My Silver relatives got through the blizzard of 1914 in Philadelphia , not to mention the more recent “snowmageddon”.

We do our best to create a safe environment.  Architecture, communication, and law have greatly reduced the loss of life from weather events, but mother nature still decides to do massive damage every once in a while.  I’m sure we will get through this year’s hurricane.  I mourn the loss of lives in Haiti, Cuba and the Bahamas, and hope everyone on the East Coast has heeded the warnings and reached a safe place.  See you after the storm.

 

On September 17, 1787 the final draft of the United States Constitution was signed in Philadelphia. We moved from being a Confederation of states to a nation with a strong central government.  An election was scheduled on January 7, 1789 and the fun began.

Here we are 223 years later still trying to figure out how to do it right.

In that first election only 10-15% of the population was eligible to vote.  Male, white, property owners were the only ones to have that privilege. My husband has a few ancestors who were in the country by then and fit that description and a few that did not.

Francis Blood a revolutionary war general and prominent citizen of Temple New Hampshire probably exercised his franchise.  Ephraim Bate Bigelow a runaway from indentured servitude certainly did not.

By 1850 property ownership had been eliminated as a voting requirement.  Now many of our white, male relatives could vote if they had obtained citizenship. William Martin and Francis Blood, grandson of the revolutionary War general probably voted.

Francis Blood

But in 1855 Connecticut adopted the first literacy test, quickly followed by Massachusetts.  These literacy tests were designed to keep too many newly minted Irish-American citizens from voting.  They would later be used to discriminate against other groups, most notably African-Americans

The newly arrived Irishman John Costello would not have voted.

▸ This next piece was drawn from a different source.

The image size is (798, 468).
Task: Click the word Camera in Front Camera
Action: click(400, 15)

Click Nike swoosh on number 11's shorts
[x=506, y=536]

The Coles, the Silvers, and the Bublicks had yet to arrive in the United States.

The 15th amendment to the constitution was passed in 1870.  It gave all male citizens the right to vote, including former slaves.  It was the beginning of a long road to real voting rights for African-Americans.

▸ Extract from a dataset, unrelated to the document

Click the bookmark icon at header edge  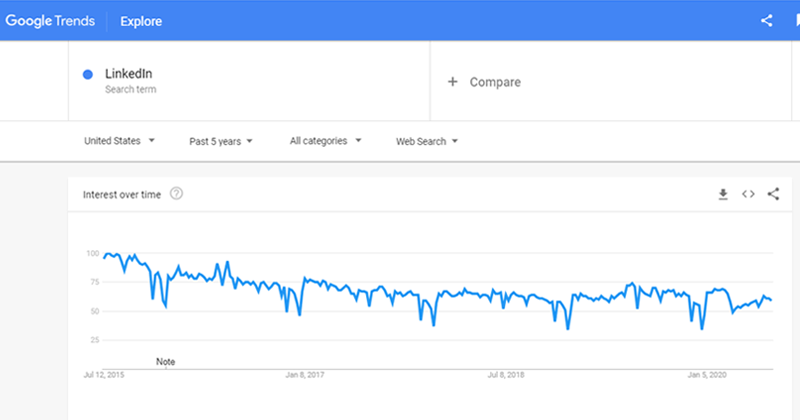tap(796, 21)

I don’t think we have any African-American ancestors.  We certainly had some ancestors who could not pass a literacy test.

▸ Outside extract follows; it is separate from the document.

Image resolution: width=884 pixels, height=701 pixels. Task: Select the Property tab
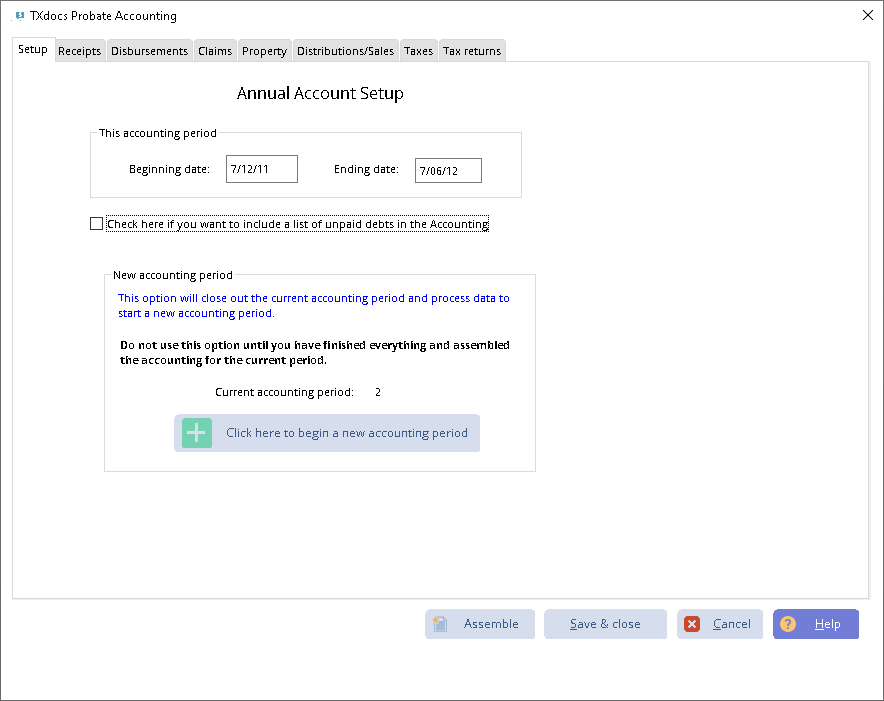264,51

In the 1890’s poll taxes and literacy tests were adopted throughout the South.  The literacy test presented a problem as it excluded many white voters along with the African voters for whom it was intended, so grandfather clauses were adopted, allowing those who could vote before 1870 to continue to do so irrespective of literacy or tax qualifications. In 1915 the Supreme Court outlawed literacy tests.

At the turn of the twentieth century the Western states started granting women the right to vote in state and local elections.

And–ta-da– in 1920 the 19th Amendment to the United States Constitution is passed and women get the right to vote in national elections.   Lots of people in my family gained the right to vote in 1920.

Rosa Cole

Celia Mason

Pauline Silver

 

So now all U.S. citizens can vote, right?  Well, not quite. That would happen in 1924, when Indian Citizenship Act grants all Native Americans the rights of citizenship including the right to vote in federal elections. Of course, residents of the nation’s capital couldn’t vote in presidential elections until the 23rd Amendment was passed in 1961.

This of course, doesn’t stop states from attempting to block some of the people from voting. The Voting Rights Act of 1965 finally put an end to the poll tax.  Somehow literacy tests had made their way back into law and were finally banned in 1970.

And finally in 1971 the 26th Amendment lowered the voting age to 18.

The national argument over who can vote continues of course, with cases about voter ID requirements moving through the courts as I write this.  We all want our choice to win.  I think the best way to achieve this is not to stop others from voting, but to get off your behind, even if it’s raining, and get to the polls on November 6, 2012; unless you’re voting for the other guy, then you can stay home.